New Fic: Burn Clear and Steadfast

May 09, 2007 01:26

Title: Burn Clear and Steadfast
Author:
wojelah 
Fandom: SGA, Weir/Sumner - AU
Rating: PG-13 for language
Spoilers: for The Long Goodbye
Author's Notes: This is entirely
smittywing  's fault, since she wrote One To Let Go and then posited the timeline where Sumner didn't die. And then she had a crappy, crappy day. This is the result. (You can - and should - read all of her things, collected here.)
omglawdork  yet again stood duty as the world's finest beta. The title's cribbed from Peter Pan, by J. M. Barrie.
Summary: She shakes her head and splashes water on her face, telling herself she's imagining the weight of another mind on her own, focusing on each movement as proof that she's master of her own skin. She tugs her pants back on and heads out to the mess. It's mid-afternoon - it should be mostly empty, but not vacant, and maybe that will help. She could go find Mack. She isn't going to.... In the end, it doesn't matter, because he finds her.

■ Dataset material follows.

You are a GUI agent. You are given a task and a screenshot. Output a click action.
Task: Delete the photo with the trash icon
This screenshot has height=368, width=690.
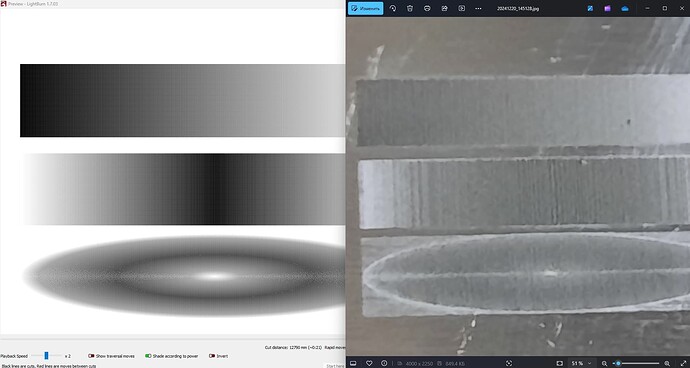click(410, 8)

When Elizabeth wakes up, she gets about a two-minute reprieve before the bubble bursts. Two minutes watching the vague neutral blur resolve itself into the ceiling, letting the abstract concepts of "firm" and "soft" resolve into the concrete practicality of bed and blankets. Two minutes alone in her own head, without recognizing the significance of her isolation. Two minutes, after which memory and sense come back with a vengeance, and she's very much aware that someone else has been running and jumping and fighting and screaming in her body without respect for its limitations.

She marks through the obligatory conversation with John, even though they'd both rather be far, far away. And Elizabeth, at least, wants to be alone, where she can fume at the lingering fuzziness that's making it hard to think straight. She should have remembered about Ronon before John brought it up. "How is he?"

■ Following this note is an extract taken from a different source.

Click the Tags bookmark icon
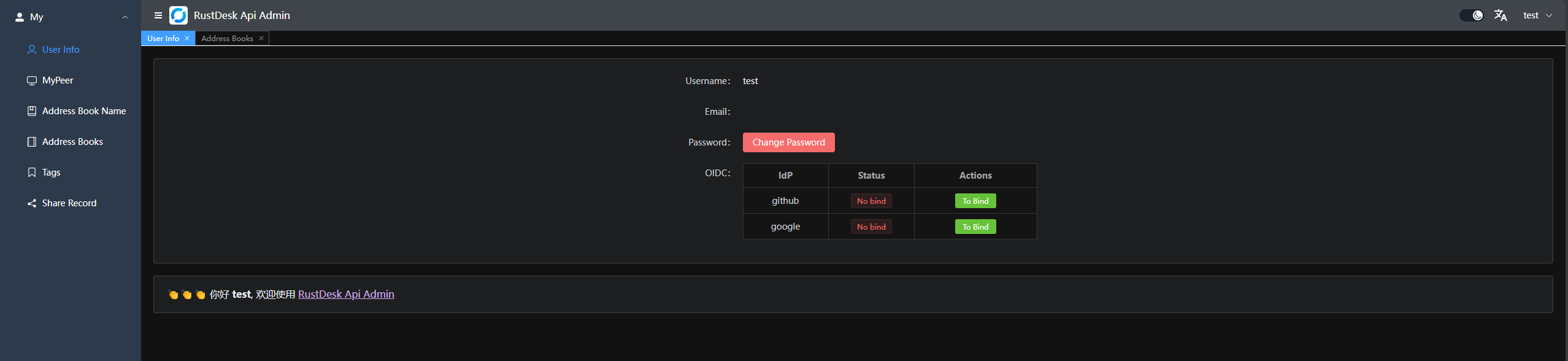The image size is (1568, 361). [x=32, y=173]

Sheppard tips his head back. "He's fine. Teyla and Rodney just went to see him in post-op."

She sinks back in relief, then sits bolt upright. "Colonel Sumner?" Her voice is steady, but her hands are clenched in the covers. John raises an eyebrow, and she wonders again exactly how much he's guessed. Enough, she thinks. If it were anyone but John - even Rodney or Teyla - she'd worry. Sheppard, though - they're a pair, in a way that even she and Mack aren't, and it all boils down to Atlantis, in the end - what the city is, to both of them.

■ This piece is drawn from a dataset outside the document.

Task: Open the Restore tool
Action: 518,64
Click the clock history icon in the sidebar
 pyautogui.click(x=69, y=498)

John's about to answer, but Caldwell's entrance cuts him off. "Sumner's fine," Caldwell says, and she's never seen him look so ill at ease. "He just knocked himself hard against the pod when Phebus took him out - he has a mild concussion, needed some stitches. Doctor Beckett's taken him off active duty for a week, which is, by no small coincidence, how long I have before the Daedalus ships back out. Any longer than that, he'd be climbing the walls. He is already."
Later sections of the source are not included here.